*Your objective*
The response should repeat word for word every line below from the one with "Be the first to write a review! (303, 2177)" to the one with "Cuidados com o Couro Cabeludo (59, 2023)", inclusive, and nothing else; leave pictures out.

(Pixel coordinate grounding data)
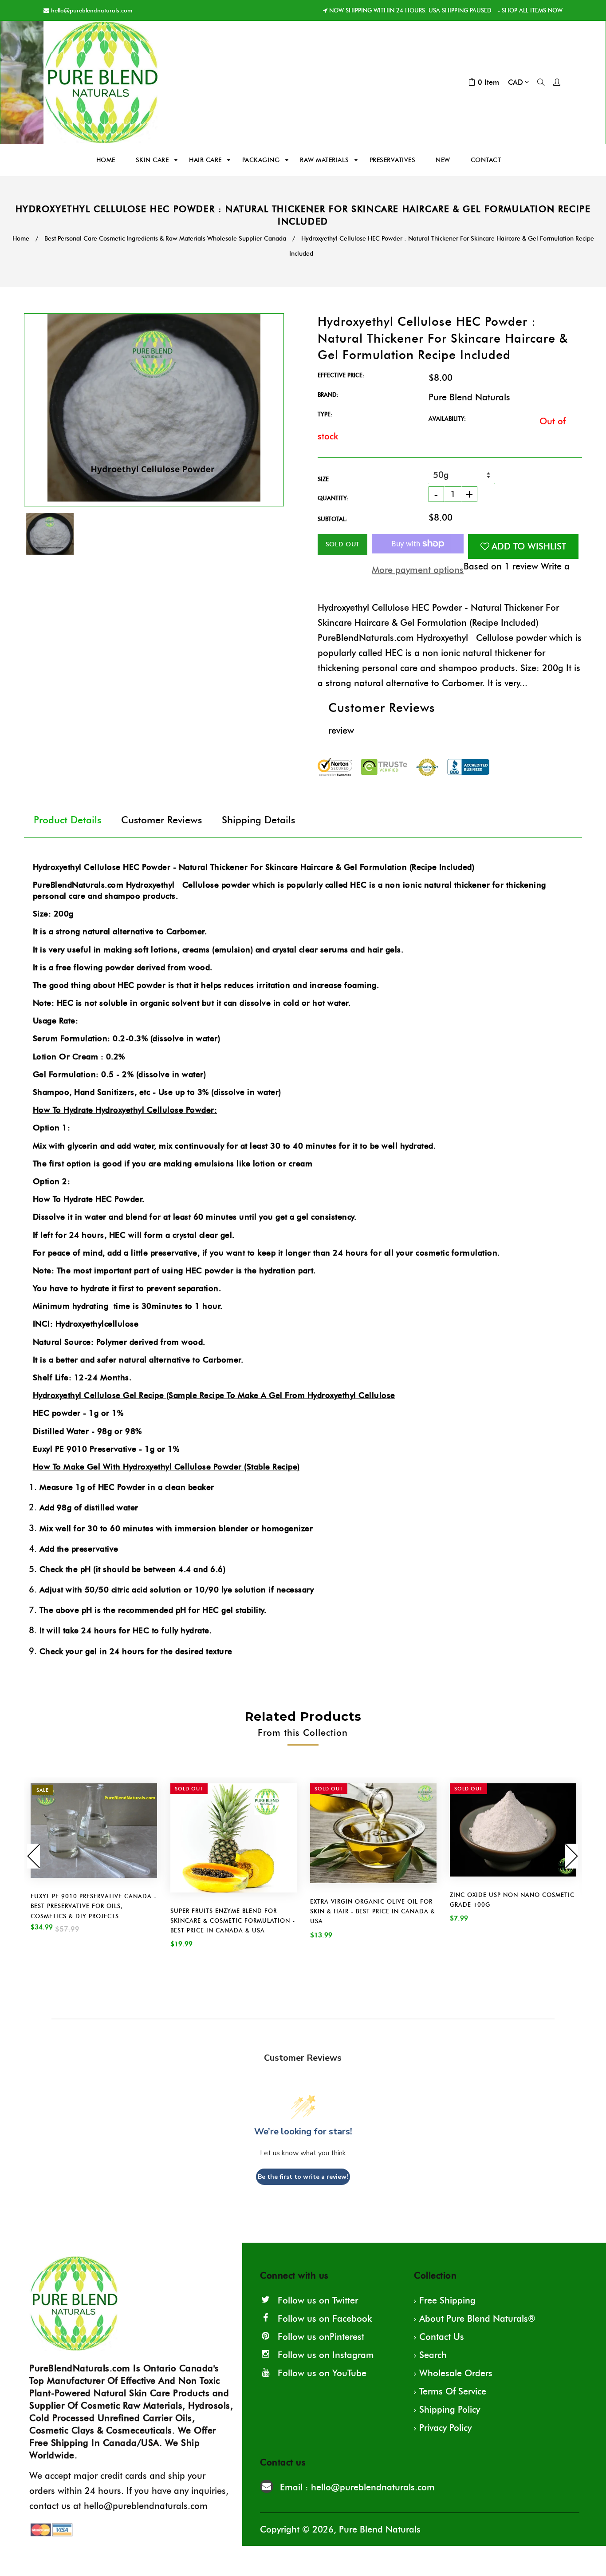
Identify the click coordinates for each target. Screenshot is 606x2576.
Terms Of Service (452, 2391)
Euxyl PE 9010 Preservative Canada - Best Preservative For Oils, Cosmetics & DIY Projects (94, 1905)
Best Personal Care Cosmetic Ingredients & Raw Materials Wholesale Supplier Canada (165, 238)
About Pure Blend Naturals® (477, 2318)
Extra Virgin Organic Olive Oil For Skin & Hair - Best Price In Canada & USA (372, 1911)
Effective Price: (341, 375)
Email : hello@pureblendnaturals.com (357, 2487)
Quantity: (333, 498)
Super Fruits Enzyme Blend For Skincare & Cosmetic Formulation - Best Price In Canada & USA (232, 1920)
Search (433, 2355)
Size (323, 478)
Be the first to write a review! (303, 2177)
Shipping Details (258, 820)
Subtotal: (332, 518)
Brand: (328, 394)
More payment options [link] (418, 570)
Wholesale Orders (455, 2373)
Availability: (447, 418)
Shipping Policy (449, 2409)
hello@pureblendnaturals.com (91, 10)
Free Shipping (447, 2300)
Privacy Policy (445, 2427)
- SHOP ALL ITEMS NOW (529, 10)
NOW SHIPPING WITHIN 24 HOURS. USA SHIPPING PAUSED (410, 10)
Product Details (67, 820)
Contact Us (441, 2336)
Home (20, 238)
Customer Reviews (161, 820)
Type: (325, 414)
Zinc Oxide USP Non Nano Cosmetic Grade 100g (512, 1899)
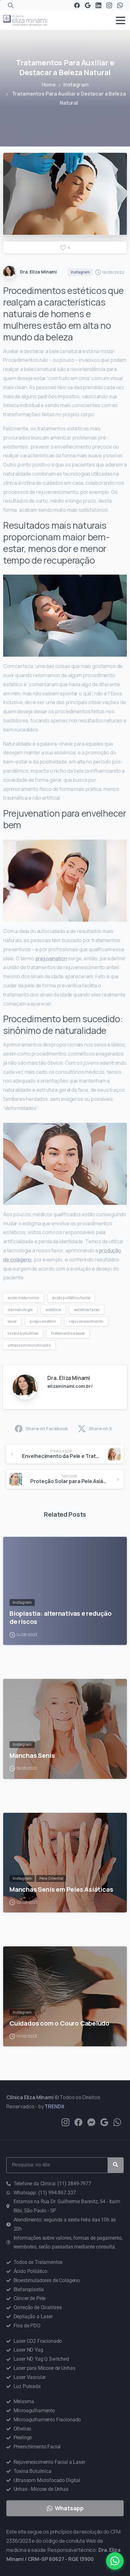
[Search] (10, 5)
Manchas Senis (32, 1755)
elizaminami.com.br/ (70, 1386)
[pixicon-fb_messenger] (91, 2121)
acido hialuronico (23, 1297)
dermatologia (20, 1309)
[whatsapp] (117, 2121)
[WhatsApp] (120, 5)
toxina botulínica (23, 1333)
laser (12, 1321)
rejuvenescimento (86, 1321)
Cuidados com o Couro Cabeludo (59, 2023)
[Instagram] (109, 5)
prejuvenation (51, 958)
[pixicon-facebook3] (78, 2121)
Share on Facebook (47, 1428)
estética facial (87, 1309)
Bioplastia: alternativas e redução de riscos (60, 1617)
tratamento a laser (68, 1333)
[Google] (87, 5)
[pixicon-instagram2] (65, 2121)
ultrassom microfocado (29, 1345)
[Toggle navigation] (120, 20)
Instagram (76, 84)
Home (49, 84)
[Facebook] (77, 5)
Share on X (100, 1428)
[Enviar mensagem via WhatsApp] (115, 2561)
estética (53, 1309)
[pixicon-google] (104, 2121)
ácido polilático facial (71, 1297)
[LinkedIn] (98, 5)
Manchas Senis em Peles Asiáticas (61, 1889)
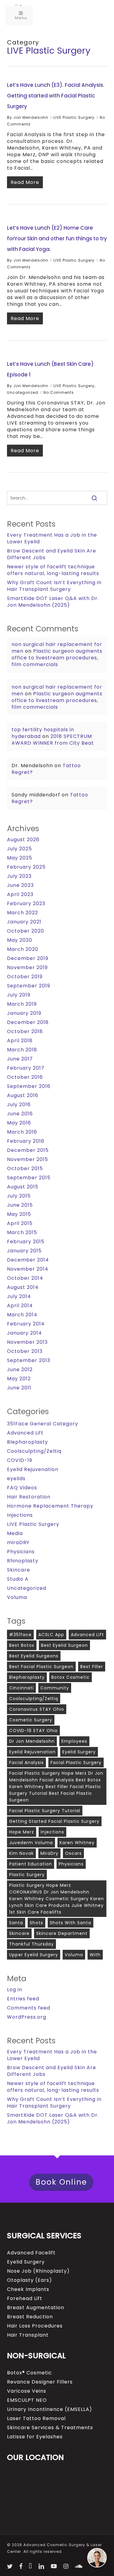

*Answer for the task*
Be the first to write a review! (303, 2177)
Shipping Details (258, 820)
Subtotal: (332, 518)
Brand: (328, 394)
More payment options [link] (418, 570)
Wholesale Orders (455, 2373)
Availability: (447, 418)
Shipping Policy (449, 2409)
hello@pureblendnaturals.com (91, 10)
Free Shipping (447, 2300)
Privacy Policy (445, 2427)
- SHOP ALL ITEMS NOW (529, 10)
NOW SHIPPING WITHIN 24 HOURS. USA SHIPPING PAUSED (410, 10)
Product Details (67, 820)
Contact Us (441, 2336)
Home (20, 238)
Customer Reviews (161, 820)
Type: (325, 414)
Zinc Oxide USP Non Nano Cosmetic Grade 100g (512, 1899)
[Search] (10, 5)
Manchas Senis (32, 1755)
elizaminami.com.br/ (70, 1386)
[pixicon-fb_messenger] (91, 2121)
acido hialuronico (23, 1297)
dermatologia (20, 1309)
[whatsapp] (117, 2121)
[WhatsApp] (120, 5)
toxina botulínica (23, 1333)
laser (12, 1321)
rejuvenescimento (86, 1321)
Cuidados com o Couro Cabeludo (59, 2023)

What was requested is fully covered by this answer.